Muslihat Pakan Ternak

Mbah Tun
Tim kuasa hukum Mbah Tun yang terancam disita sawahnya akibat mafia tanah. (foto: Liputan6.com/erlinda puspita/edhie prayitno ige)

Mbah Tun yang buta huruf dan buta hukum itu jadi korban penipuan. Awalnya, dia didatangi tetangganya, seorang petugas kesehatan, sehingga status sosial di masyarakat cukup meyakinkan.

Mbah Tun dijanjikan mendapatkan bantuan pakan ternak.
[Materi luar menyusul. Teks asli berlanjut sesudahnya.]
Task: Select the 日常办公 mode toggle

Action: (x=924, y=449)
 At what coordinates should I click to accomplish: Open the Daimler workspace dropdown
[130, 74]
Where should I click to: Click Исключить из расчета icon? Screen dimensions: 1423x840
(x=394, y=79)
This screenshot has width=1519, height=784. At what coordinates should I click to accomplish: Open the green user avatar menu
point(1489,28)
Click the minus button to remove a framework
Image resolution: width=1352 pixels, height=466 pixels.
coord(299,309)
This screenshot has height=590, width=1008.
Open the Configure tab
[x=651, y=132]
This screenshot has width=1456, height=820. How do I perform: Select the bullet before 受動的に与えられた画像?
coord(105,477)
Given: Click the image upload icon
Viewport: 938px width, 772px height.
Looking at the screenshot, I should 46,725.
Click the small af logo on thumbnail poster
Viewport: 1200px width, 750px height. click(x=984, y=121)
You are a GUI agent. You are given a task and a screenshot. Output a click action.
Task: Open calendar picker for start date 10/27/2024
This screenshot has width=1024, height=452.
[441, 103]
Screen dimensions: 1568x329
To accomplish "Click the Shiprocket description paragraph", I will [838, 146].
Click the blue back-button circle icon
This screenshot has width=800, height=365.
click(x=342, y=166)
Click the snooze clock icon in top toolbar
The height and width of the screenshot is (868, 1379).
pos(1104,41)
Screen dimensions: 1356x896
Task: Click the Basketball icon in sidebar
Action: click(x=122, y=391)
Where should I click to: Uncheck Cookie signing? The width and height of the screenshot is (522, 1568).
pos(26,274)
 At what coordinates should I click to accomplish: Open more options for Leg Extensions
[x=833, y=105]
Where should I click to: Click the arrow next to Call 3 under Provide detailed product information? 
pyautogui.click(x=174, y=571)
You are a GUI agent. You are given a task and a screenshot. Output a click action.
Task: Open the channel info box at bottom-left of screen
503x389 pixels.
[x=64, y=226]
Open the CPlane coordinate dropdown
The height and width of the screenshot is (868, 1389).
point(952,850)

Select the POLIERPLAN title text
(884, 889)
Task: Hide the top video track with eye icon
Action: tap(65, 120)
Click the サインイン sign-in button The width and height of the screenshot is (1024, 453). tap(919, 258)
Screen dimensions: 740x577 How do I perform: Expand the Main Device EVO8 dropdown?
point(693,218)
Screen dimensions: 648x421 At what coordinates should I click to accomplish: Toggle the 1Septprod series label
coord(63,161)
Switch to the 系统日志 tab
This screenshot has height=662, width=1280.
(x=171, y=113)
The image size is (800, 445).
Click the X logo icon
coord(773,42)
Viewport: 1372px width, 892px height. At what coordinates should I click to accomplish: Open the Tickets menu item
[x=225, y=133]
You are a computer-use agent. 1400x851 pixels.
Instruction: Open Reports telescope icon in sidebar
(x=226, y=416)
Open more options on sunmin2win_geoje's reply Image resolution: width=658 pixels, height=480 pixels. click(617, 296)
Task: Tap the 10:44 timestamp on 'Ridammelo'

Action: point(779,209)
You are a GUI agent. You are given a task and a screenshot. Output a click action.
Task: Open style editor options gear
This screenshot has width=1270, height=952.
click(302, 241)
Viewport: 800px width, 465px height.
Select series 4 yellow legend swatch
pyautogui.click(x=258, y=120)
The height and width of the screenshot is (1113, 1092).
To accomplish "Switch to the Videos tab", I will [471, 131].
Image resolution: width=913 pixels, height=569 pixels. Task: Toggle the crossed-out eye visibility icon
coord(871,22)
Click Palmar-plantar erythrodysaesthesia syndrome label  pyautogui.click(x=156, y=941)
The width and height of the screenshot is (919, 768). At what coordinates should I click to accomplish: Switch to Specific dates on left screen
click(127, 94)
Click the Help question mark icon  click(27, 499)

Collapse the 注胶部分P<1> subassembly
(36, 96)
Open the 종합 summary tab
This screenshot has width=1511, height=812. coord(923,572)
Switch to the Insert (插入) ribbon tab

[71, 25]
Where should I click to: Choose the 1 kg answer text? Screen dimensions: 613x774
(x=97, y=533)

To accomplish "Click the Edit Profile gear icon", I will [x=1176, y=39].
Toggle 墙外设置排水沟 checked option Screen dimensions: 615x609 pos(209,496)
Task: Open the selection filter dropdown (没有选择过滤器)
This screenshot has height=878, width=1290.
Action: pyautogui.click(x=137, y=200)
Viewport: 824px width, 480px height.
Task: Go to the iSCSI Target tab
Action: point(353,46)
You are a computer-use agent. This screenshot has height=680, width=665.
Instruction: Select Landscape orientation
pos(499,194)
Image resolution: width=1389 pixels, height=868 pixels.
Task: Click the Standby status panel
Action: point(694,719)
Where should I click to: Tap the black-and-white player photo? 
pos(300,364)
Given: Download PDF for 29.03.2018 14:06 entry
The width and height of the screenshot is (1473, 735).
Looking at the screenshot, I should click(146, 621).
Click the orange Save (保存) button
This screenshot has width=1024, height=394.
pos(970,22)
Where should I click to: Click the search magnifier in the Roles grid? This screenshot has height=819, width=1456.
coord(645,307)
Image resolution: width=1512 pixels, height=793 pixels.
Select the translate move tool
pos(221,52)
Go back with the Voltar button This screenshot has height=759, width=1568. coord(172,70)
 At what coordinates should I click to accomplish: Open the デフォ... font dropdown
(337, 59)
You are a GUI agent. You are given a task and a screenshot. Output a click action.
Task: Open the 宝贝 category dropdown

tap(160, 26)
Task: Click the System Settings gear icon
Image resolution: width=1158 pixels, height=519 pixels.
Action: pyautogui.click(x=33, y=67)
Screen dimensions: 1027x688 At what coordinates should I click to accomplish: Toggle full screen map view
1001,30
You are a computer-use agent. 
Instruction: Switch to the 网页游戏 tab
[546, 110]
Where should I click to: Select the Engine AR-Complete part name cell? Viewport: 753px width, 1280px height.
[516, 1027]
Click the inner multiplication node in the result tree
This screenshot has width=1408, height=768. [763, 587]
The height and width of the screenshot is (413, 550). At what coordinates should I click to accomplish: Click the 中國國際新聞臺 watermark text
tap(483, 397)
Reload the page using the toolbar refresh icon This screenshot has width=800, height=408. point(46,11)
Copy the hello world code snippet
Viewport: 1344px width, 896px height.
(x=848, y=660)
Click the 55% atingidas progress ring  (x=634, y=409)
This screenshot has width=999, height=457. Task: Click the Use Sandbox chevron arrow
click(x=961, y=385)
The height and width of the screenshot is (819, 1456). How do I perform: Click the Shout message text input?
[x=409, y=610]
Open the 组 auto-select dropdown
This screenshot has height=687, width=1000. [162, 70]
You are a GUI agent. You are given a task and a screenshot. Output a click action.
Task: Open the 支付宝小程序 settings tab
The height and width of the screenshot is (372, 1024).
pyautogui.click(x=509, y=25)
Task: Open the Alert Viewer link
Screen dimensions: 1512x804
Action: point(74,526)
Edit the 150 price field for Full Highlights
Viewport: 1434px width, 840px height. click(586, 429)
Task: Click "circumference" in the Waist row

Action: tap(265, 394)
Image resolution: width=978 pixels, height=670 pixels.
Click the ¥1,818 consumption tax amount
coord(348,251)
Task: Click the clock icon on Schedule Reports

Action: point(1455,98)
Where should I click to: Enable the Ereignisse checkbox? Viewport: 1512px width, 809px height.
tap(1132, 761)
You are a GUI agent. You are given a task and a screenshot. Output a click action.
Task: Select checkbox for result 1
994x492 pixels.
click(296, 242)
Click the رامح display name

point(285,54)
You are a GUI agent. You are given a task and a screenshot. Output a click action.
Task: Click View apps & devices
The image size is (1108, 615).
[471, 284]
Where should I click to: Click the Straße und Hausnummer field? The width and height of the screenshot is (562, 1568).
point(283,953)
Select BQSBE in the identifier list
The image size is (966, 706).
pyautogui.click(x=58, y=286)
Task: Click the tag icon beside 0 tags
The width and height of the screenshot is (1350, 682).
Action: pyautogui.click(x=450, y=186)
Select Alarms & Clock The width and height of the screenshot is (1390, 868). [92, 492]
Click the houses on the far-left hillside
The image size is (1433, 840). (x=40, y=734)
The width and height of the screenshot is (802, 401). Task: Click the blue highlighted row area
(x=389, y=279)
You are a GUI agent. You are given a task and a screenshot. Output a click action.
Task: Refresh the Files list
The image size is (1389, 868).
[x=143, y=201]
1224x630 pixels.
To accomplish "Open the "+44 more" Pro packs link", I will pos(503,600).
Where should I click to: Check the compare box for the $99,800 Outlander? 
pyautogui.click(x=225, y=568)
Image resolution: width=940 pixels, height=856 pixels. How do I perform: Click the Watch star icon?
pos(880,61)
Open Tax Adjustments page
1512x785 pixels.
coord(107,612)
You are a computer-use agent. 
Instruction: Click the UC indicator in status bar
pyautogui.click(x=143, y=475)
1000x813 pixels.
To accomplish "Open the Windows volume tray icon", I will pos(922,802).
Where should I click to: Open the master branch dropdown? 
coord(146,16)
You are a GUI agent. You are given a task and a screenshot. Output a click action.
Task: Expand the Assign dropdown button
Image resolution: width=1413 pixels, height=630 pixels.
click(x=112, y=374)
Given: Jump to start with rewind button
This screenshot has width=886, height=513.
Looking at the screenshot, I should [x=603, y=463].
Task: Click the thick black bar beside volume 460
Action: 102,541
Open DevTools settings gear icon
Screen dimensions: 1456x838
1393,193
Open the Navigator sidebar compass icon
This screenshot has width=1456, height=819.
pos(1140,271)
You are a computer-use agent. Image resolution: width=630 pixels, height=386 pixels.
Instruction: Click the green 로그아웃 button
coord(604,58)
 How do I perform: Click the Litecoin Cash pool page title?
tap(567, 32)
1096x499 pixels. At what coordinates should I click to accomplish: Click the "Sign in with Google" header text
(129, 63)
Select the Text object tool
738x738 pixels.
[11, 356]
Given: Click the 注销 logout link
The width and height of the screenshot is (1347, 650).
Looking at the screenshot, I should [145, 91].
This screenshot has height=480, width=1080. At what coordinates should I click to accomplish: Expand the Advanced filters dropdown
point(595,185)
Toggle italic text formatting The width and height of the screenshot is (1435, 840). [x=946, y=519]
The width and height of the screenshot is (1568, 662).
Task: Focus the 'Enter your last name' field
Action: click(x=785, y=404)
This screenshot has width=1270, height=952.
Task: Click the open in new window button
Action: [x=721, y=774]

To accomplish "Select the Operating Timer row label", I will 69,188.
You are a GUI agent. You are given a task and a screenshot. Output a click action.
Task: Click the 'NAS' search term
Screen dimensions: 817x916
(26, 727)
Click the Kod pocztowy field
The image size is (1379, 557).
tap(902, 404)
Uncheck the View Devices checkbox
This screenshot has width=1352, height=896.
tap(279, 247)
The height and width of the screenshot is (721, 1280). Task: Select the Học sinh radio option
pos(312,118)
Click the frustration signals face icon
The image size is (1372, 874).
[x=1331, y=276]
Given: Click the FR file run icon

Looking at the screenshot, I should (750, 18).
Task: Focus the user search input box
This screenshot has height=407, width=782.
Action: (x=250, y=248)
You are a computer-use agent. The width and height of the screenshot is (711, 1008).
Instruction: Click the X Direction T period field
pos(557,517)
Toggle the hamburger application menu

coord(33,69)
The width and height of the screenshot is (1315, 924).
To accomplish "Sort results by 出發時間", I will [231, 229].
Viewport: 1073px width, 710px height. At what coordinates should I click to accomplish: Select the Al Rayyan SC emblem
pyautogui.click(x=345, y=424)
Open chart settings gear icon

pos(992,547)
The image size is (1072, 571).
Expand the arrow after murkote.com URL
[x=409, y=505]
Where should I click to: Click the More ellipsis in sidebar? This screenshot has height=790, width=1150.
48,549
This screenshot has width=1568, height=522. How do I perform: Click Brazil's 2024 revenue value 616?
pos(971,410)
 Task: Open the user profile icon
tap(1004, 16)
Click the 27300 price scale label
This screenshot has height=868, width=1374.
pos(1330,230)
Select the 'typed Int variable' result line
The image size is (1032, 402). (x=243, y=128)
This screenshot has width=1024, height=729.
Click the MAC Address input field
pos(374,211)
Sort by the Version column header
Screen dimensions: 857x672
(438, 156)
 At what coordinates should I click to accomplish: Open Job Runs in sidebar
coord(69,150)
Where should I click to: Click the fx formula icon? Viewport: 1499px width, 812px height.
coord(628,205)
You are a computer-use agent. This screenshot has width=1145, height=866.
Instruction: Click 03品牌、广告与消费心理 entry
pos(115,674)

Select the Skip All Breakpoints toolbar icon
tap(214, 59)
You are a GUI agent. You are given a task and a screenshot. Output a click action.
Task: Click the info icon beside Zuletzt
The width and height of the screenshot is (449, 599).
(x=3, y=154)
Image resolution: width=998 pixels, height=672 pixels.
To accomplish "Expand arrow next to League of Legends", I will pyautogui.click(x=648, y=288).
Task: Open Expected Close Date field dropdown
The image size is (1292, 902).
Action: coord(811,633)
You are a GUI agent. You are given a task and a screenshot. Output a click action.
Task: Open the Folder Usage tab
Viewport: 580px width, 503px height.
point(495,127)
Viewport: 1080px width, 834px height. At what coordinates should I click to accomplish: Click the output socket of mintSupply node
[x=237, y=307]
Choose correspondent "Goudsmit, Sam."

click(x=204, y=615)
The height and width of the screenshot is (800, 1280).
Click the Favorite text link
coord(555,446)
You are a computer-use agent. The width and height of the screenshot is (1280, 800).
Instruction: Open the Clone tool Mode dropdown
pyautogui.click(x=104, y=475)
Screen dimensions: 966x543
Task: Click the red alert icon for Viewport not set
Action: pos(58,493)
Sang petugas kesehatan bernama Mustofa itu juga meminjam sertifikat sawah Mbah Tun dan berjanji akan segera mengembalikan ke pemiliknya.

Mbah Tun tak curiga. Apalagi mereka bertetangga dengan baik. Sertifikat tanah dilepas oleh sang pemilik disaksikan anak dan menantunya. Sertifikat Hak Milik Nomor 11 atas nama Sumiyatun itu legalitas kepemilikan sawah luas 8.250 meter persegi.

Empat hari kemudian, Mustofa datang bersama dua staf notaris yang langsung menyodorkan berkas untuk dicap jempol Mbah Tun dan Suwardi suaminya. Meski kebingungan pasutri sepuh itu tetap menuruti.

"Niku pun suwi, sepuluh tahun. Pas bojo kula taksih urip. Sakniki pun ninggal (Itu sudah lama, sepuluh tahun. Pas suami saya masih hidup. Sekarang sudah meninggal)," kata Mbah Tun kepada Liputan6.com, Kamis (13/02/2020).

Ternyata cap jempol Mbah Tun adalah bukti bahwa ia memindahkan hak milik sawahnya. Sertifikat berpindah nama dan bahkan menjadi agunan di sebuah bank. Mbah Tun jadi korban mafia tanah.

 

Perjuangan 10 Tahun

Mbah Tun
Mbah Tun didampingi Karman Sastro, salah satu penasihat hukum yang mendampingi dan Endang menantunya. (foto: Liputan6.com/Erlinda Pustipa Wardani/Edhie Prayitno Ige)

Mbah Tun yang tidak merasa menjual sawah ataupun meminjam uang dengan agunan sertifikat sawah menjadi resah ketika tiba-tiba muncul surat pemberitahuan lelang dengan objek sawah warisan orangtuanya. Ternyata sawah ini sudah menjadi hak tanggungan di Bank Danamon.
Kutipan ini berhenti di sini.